Given this, it’s worth noting that as “marginalized or disadvantaged” entrepreneurs themselves, it’s especially bold and powerful that they frame the book with, literally, the story of their failed venture.
“It does no good for the captain of the ship to stop smiling.”
Anyway, throughout the book there are some eye-opening and timely stats, well-cited and pretty devastating (though hardly surprising) backing this up:
“Despite a renewed focus on racial inequality spurred by the Black Lives Matter movement in the summer of 2020, Black and Latinx founders raised just 2.6 percent of VC in the first ten months of 2020.”
“...women-owned ventures account for just 16 percent of conventional small-business loans and 17 percent of SBA loans, even though female-owned firms make up a third of all small companies in the U.S.”
“...companies led solely by women raised less than 2.2 percent of venture dollars, or $2.6 billion in the first eight months of 2021, a decline from each of the last five years. And just 0.034 percent of VC, or $494 million, went to female founders of color, according to data compiled by Crunchbase.”

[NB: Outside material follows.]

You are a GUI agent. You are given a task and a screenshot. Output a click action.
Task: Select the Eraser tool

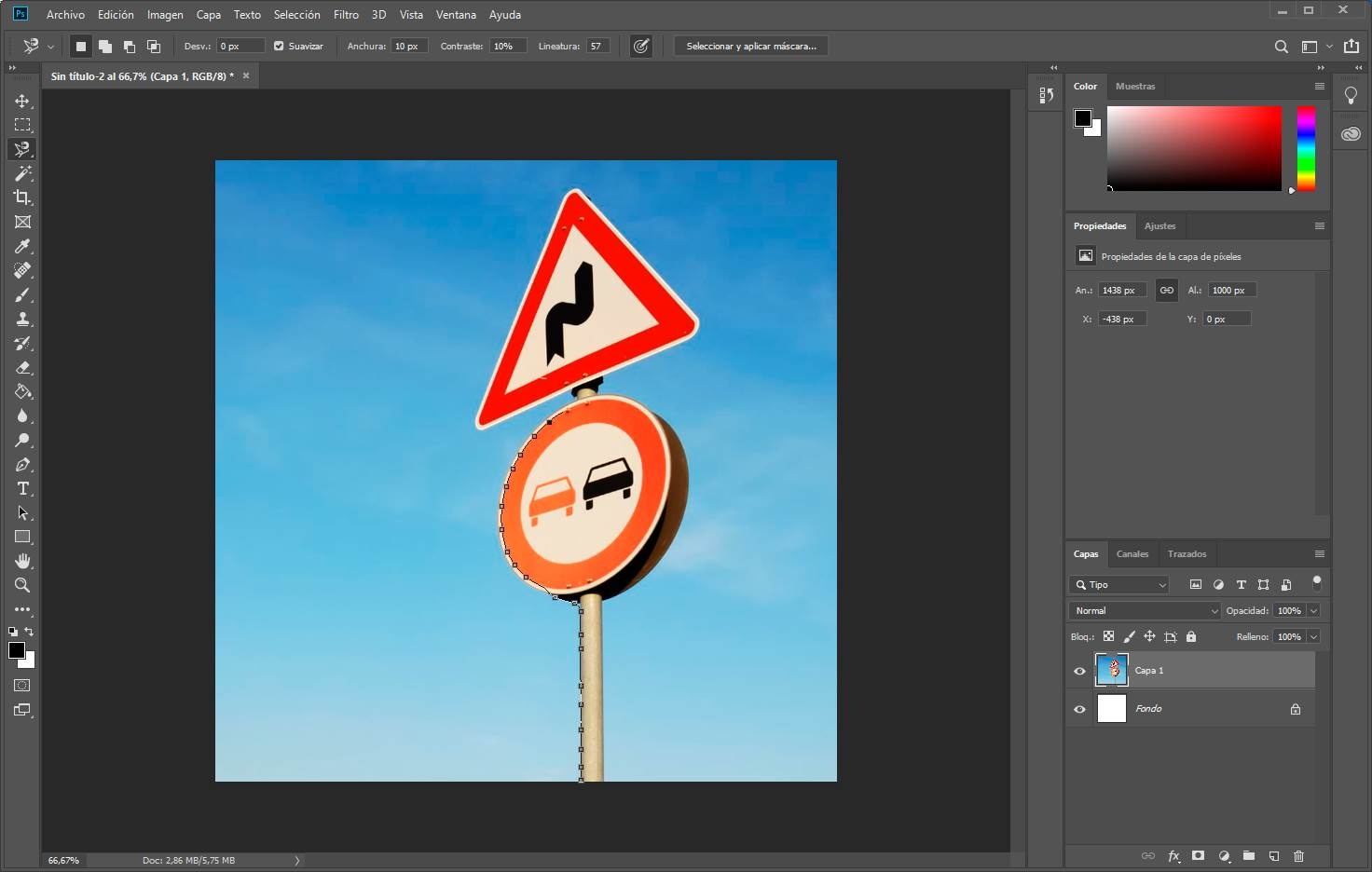[22, 367]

“A 2020 Kauffman Foundation survey of people who came up with a business idea but abandoned it before starting revealed that 49 percent gave up because they didn’t believe the business would survive. Fifty-five percent of women quit before they started.”
In reference to impact on small business of the Covid lockdowns: “African Americans experienced the largest losses: a 41 percent drop in the number of active business owners. Latinx businesses also faced major losses: 32 percent. Immigrant business owners suffered a 36 percent drop, and female business owners 25 percent.”
With that said, since the story is about the failure of their business, I noticed that they were pretty philosophical about failing:
“Too often, the flaws feel personal, and entrepreneurs are hardwired to take the blame. If only I hadn’t…becomes a mantra, and I should have…echoes in like a claxon. Yes, we’ll make mistakes, but when the problem is in the system, you can’t take responsibility for not knowing before you could possibly know.”
That’s a refreshingly thoughtful sentiment.
“The weight of your word has to mean something. Without integrity, you have nothing.”
In the end, I wouldn’t say this is a critical volume in my project of understanding more about managing and leading teams of creative professionals — most of the key insights (and there are many!) are more applicable to manufacturing and retail, diving into systemic issues with capital, credit, supply chains, and the terrifying power dynamic between huge retailers and startup products. I’m glad I read it and I do think I got some good things from it, though, and came out of it an even bigger fan of Abrams.